There I was, surrounded by most of my favorite people, and I couldn’t even enjoy them because I was too busy refilling snack trays, setting up the dinner buffet, and making sure that my dog behaved. I have been informed that people liked the food and I got a few compliments on the house but I have only secondhand accounts of our parents’ conversations with each other and do not know if people minded the crappy beer selection.
By all accounts the party was a success. It doesn’t feel that way though. It feels like I wasn’t really there; as if I had showed up at someone else’s party and broken my toe coming in the door. It doesn’t matter if it was amazing because my memories are bad.
Wherein I decide that nothing is wrong with me, but something may be wrong with you…
I just don’t understand why some people host parties on a regular basis. Or, even more weirdly, how people actually enjoy it. We spent so much money and time without the benefit of having fun. The only way I’ve been able to justify it in my head is to think of it as a gift to our guests. If so, it was a pretty crappy gift: “I love you all very much! Come on over and sit on a plastic chair within the confines of a chain link fence with a whole bunch of people you don’t know. It’ll be awesome!”
Now that the weekend is over, my stress is finally starting to die down (though I do wish I had pocketed an Ativan).

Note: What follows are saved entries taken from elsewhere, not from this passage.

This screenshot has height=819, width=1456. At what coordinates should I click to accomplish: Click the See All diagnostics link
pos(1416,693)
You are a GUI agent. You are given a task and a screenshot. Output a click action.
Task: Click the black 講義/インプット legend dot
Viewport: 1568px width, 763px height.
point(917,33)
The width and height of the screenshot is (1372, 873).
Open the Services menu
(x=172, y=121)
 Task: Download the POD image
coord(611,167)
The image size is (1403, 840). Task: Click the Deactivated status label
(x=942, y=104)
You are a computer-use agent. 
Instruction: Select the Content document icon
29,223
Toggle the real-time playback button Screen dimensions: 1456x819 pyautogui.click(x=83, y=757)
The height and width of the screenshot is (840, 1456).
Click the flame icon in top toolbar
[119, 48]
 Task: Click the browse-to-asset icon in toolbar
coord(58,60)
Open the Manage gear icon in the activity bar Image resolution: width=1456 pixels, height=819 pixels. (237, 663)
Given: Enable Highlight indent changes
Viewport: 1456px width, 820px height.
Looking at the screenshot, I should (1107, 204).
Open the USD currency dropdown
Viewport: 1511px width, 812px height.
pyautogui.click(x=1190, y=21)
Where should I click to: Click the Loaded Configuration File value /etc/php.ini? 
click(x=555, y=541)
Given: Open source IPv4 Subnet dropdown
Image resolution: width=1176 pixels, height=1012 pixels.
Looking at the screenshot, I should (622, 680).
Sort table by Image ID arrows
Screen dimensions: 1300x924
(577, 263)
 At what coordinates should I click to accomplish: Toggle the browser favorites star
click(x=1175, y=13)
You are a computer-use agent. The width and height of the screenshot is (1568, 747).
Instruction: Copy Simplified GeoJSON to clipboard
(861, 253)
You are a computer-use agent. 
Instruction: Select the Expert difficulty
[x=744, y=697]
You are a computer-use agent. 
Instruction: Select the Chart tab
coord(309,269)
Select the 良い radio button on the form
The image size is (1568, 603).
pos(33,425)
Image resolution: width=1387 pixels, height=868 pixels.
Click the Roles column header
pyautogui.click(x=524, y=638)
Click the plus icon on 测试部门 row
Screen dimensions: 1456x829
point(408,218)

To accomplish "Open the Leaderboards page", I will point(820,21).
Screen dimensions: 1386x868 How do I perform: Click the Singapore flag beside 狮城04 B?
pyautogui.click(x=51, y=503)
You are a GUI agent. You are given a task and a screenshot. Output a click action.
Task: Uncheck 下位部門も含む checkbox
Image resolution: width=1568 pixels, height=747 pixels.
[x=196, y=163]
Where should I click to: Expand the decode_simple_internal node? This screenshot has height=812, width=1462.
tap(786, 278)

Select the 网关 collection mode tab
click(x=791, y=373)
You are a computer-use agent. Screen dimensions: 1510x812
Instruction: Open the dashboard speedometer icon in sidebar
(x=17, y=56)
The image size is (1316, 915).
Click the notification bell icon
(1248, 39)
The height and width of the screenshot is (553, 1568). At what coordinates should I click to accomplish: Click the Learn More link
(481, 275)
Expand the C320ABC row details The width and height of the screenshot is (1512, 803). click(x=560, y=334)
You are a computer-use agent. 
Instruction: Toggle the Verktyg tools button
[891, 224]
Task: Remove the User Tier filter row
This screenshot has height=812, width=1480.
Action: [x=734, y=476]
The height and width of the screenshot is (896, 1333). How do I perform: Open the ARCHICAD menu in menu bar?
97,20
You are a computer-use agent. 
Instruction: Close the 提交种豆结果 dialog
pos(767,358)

However, I find myself thinking ahead to next year and wondering how I’m going to handle the wedding. In my recent post, Wedding Jitters, I had no idea how badly I was going to act under this sort of pressure. Generally, I’m good at these sorts of things- I was actually a successful event planner for a few years. But, when you throw in the emotional aspect of putting your life on display for others and add in the vulnerability factor of people who know you very well talking to others that know you very well, it was all too much.
I don’t want to be like this at our wedding and will have to really think about ways to minimize my stress levels. It would be awful if we got all the way to the wedding and I barked orders at the (other) bride all day. (I’m totally open to suggestions, btw.)